What to produce: Report every line below that has the string "screenshot" in it.
(Data records Opens)
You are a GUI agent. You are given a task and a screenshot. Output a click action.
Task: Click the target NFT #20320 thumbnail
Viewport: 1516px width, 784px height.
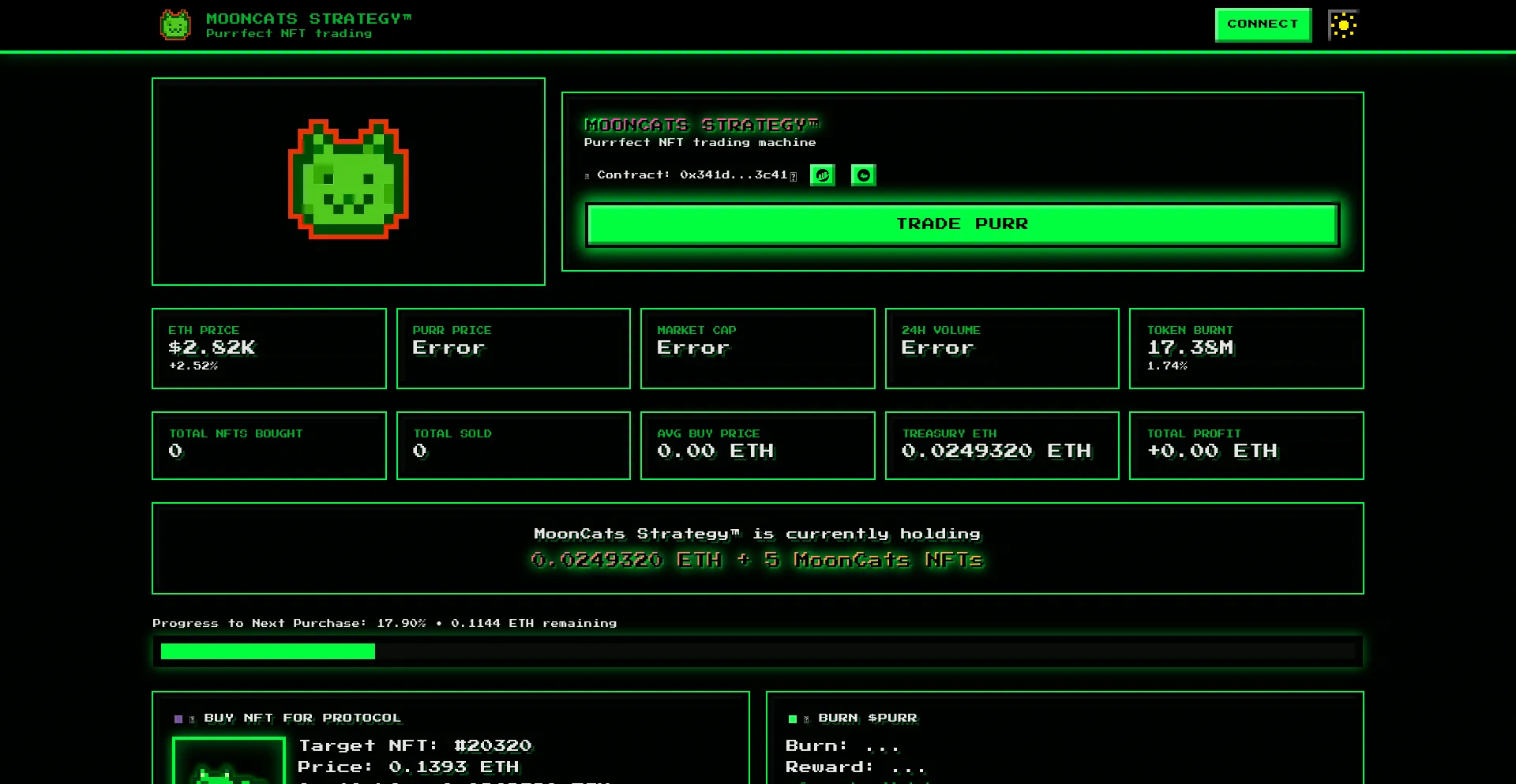228,762
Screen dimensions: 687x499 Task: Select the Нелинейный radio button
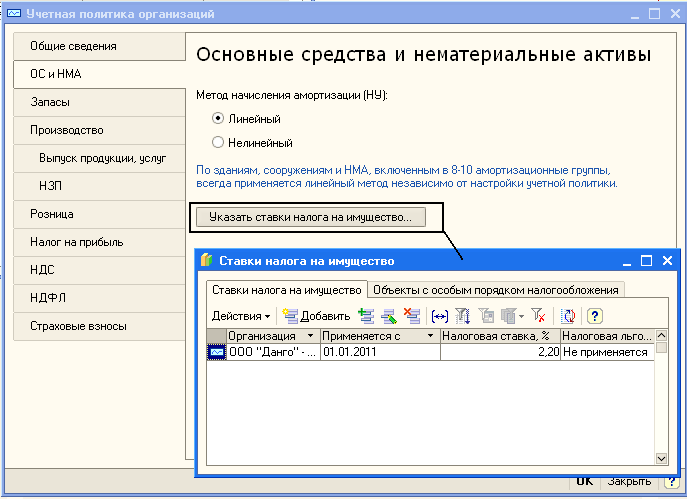pos(218,143)
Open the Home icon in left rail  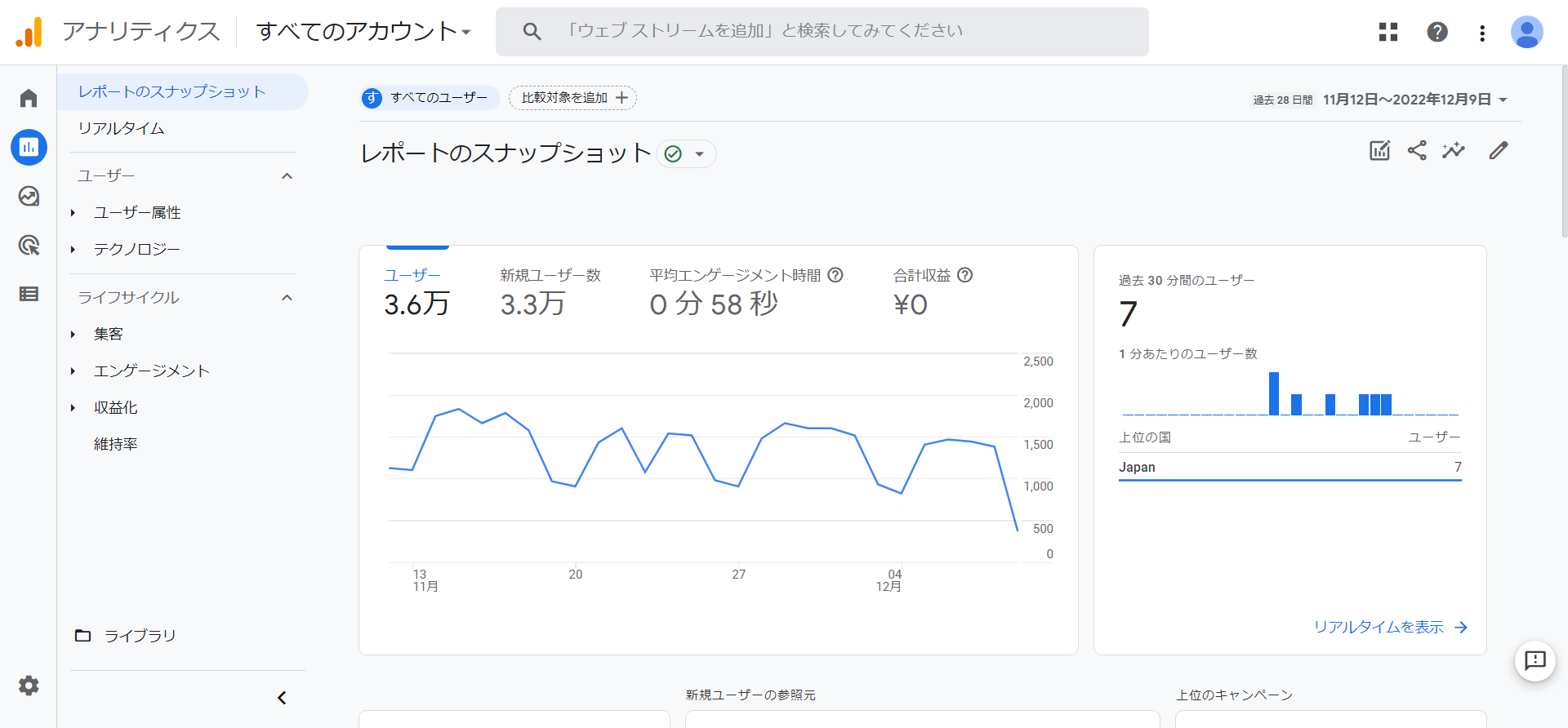pos(29,99)
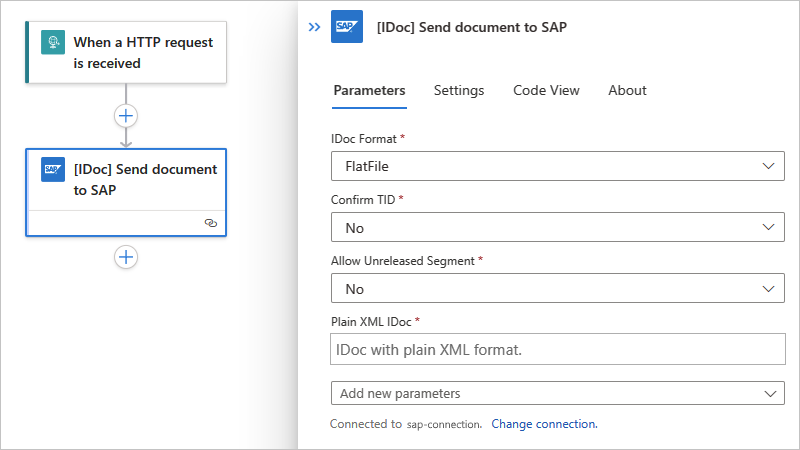Click into the Plain XML IDoc field
The image size is (800, 450).
(557, 349)
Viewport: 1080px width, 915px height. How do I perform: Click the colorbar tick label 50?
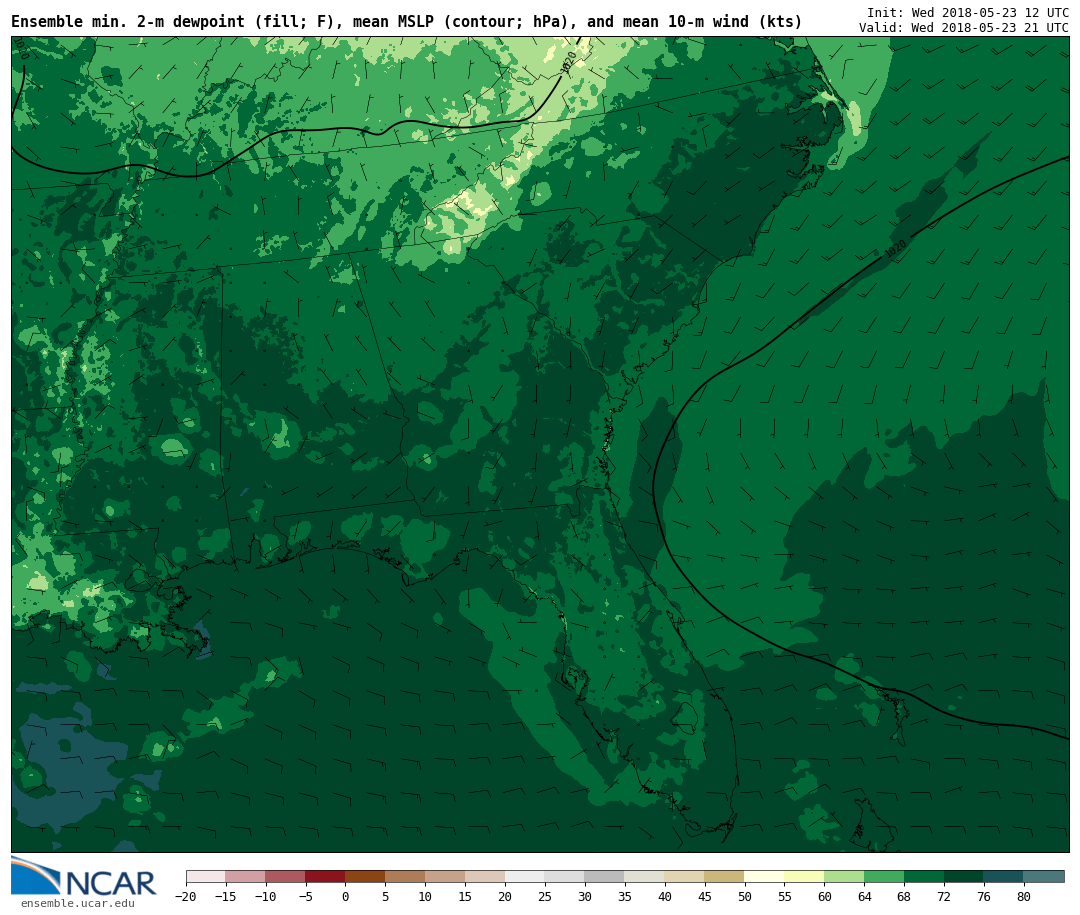click(x=744, y=897)
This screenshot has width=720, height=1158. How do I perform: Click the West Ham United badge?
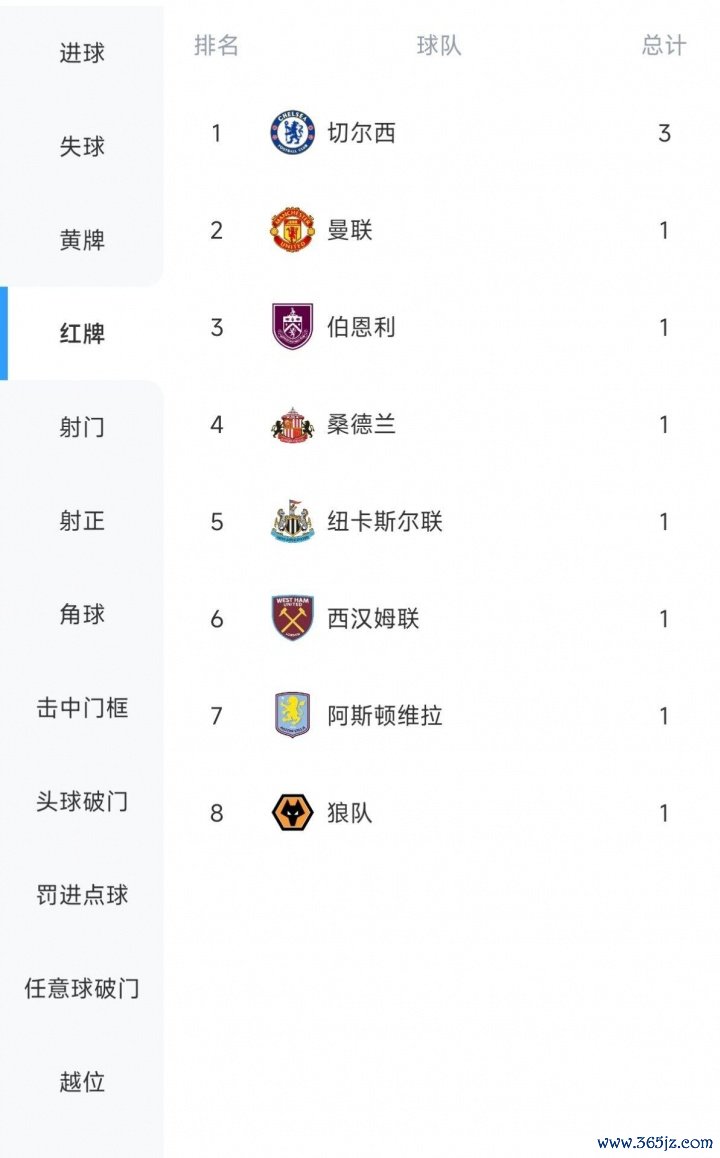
(Data records Closes)
Answer space:
You are a GUI agent. You are given a task and a screenshot. Output a click action.
This screenshot has width=720, height=1158. How do I perform: Click the West Ham United badge?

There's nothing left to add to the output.